Dino was waiting for him at Elaine’s. “You look like shit,” he said pleasantly.
“Let me tell you how I got that way,” Stone said, taking his first, grateful sip of his Knob Creek.
37
When Stone walked into his bedroom, he found Felicity sitting up in bed, reading from a folder with a red stripe stamped across it. She closed the folder and put it into her briefcase, which was next to her on the bed. “How goes the flying?”
“Pretty good, but I’m exhausted,” he said, peeling off his clothes and getting in bed beside her.
“No playtime tonight?”
“I’ll do better in the morning,” he said. “How’s the search for Hackett’s Paratroop Regiment records going?”
“Extremely slowly,” she replied. “If my documents people don’t find something soon, I’m going to have to pull them off the job.”
“How about the search for his fingerprints with the State Department?”
“Oh, we found those,” she said. “They’re the same as Hackett’s current prints.”
“I hate to let the air out of your balloon, Felicity,” Stone said, “but when Hackett came to this country twenty-five years ago, Whitestone was still working in your service, was he not? And he couldn’t be in two countries at once.”
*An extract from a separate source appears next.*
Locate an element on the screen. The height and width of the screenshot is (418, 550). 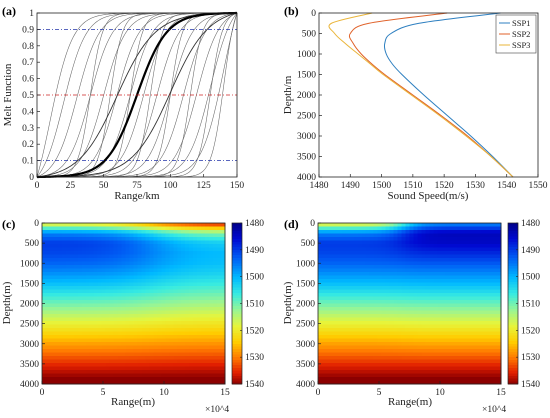
colorbar-segment is located at coordinates (513, 383).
“Don’t you think we’ve thought of that?” she asked. “It’s funny, but the more convinced I become that Whitestone is Hackett, the more convinced you are that he’s not. Could that be because he’s letting you fly his jet airplane? Could that be because you like him?”
“I do like him,” Stone confessed, “and I suppose that could mean I have a bias in his favor, but it doesn’t affect the facts of the situation, and you have a lot of facts that you just can’t reconcile.”
“Yes, we do,” she admitted, “but you don’t have any facts to support Hackett’s innocence.”
“Of course I do. Whitestone could simply not have worked for your service on a full-time basis while simultaneously establishing a fabulously successful business in this country. That is a fact.”
“No, it’s not; it’s a factoid.”
“What’s a factoid?”
“Something that seems to be true, but isn’t what it seems, like a humanoid in a sci-fi movie?”
“Well, I don’t know what else to do to help you. As it is, I’m spending all my time getting type-rated in an airplane I’m never going to be able to own or even fly, except with or for Jim Hackett. How is that helping you?”
“You’re gaining his confidence,” Felicity said, “and he’s paying you to do it. That sounds like a win-win situation to me.”
“Maybe for me, but not for you.”
“When you’ve earned his confidence it will be easier to poke holes in his legend.”
“When are you going to tell me why your people still care about Whitestone?”
“When I’m allowed to but not before,” she replied. “And I may never be allowed to.”
Stone pulled the covers up. “I can’t think about this anymore,” he said.
“See you in the morning,” she replied and switched off her bedside lamp.
THE NEXT DAY Stone and Dan Phelan were taking off from Teterboro with Stone at the controls, when Phelan pulled the left throttle back to idle and said, “You’ve just lost an engine; handle it.”
Stone applied right rudder and used the rudder trim to take the pressure of holding it off his leg.
“Very good,” Phelan said.
“The airplane doesn’t really handle any differently on one engine as long as the rudder is neutralized,” Stone said.
“That’s right; the airplane is very benign. Now let’s go fly some single-engine instrument approaches and missed approaches.”
AFTER THEY LANDED at Teterboro and secured the airplane, Phelan said, “You’re doing well, but you’re going to have to pay a lot more attention to your heading, airspeed and altitude when you’re hand-flying the airplane. Your FAA check ride will be to Air Transport Pilot standards, and that means plus or minus five degrees of heading, ten knots of airspeed and a hundred feet of altitude.”